This illuminating missive, preceded by the requisite disclaimer, was
signed by William Campbell Douglass II, M.D.
A little research revealed that Dr. Douglass writes the medical
newsletter, Real Health Breakthroughs, and the E-letter, Daily
Dose. He also is the author of, as one website featuring his work says,
“numerous books and monographs.”
Numerous, indeed. Dr. Douglass is ubiquitous on the web. Articles by
him, or touting his books and articles, made up a truly stunning 70
percent of the first six pages of my Google search for his name. A
little more research showed that the good doctor has some rather
unorthodox opinions. As Roger Mason writes
at youngagain.org:
Let's look at
some of his
rantings: "Say no to Vegetarians" because
they are sicklier, more irregular, weaker, have poor sex lives and die
earlier. Of course the facts prove exactly the opposite is true and
vegetarians get far less diseases of all kinds and live longer. He also
tells you fiber in your diet is not only useless (meat and animal
products have no fiber) but some fibers "can trigger precancerous
growths". He says coffee is, "one of nature's healthiest miracles". ...

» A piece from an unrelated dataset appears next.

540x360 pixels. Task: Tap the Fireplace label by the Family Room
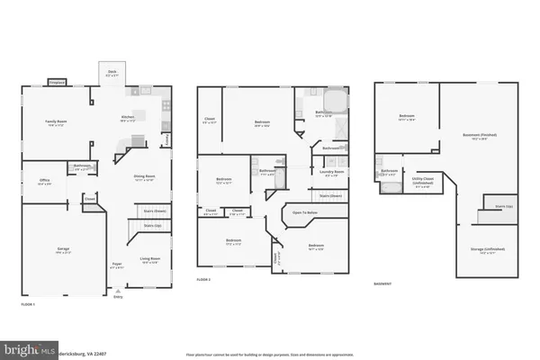(x=55, y=83)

You should smoke cigars too, as cigars have many health advantages such
as staying slim, mental alertness, avoiding addictions (!) and
lessening mental and brain disease. ... He goes on to say that high fat
diets don't cause breast cancer despite the endless studies that prove
high fat diets are THE main cause of this plague. ... He says the
pesticide DDT "may even prevent breast cancer". ... Since he loves high
fat diets with lots of beef, pork, lamb, milk, cheese, butter, bacon,
eggs, chicken and turkey he says low fat diets will kill you. "Low
cholesterol can be much deadlier than high cholesterol", and
"Cholesterol screening is not worthwhile." He also says, "Keep
cholesterol levels above 200", and "Cholesterol doesn't do diddly." ...
Want to get rid of arthritis? Just inject some cortisone- "the real
miracle for joint pain and swelling". ... Instead of taking supplements
like CoQ10, Flax oil and glucosamine, just take some hydrogen peroxide.
... You don't need to exercise anymore either. Exercise is just, "a
bunch of joint-destroying, heart-stressing lunacy".
Articles like Mason’s are decidedly in the minority when it comes to
Dr. Douglass. Far more prevalent are links like this one: Dr. William
Campbell Douglass, Doctor of the year! Which led to a site selling Dr.
Douglass’s e-books
– but it doesn’t
have a word about the good doctor being “doctor of the year.”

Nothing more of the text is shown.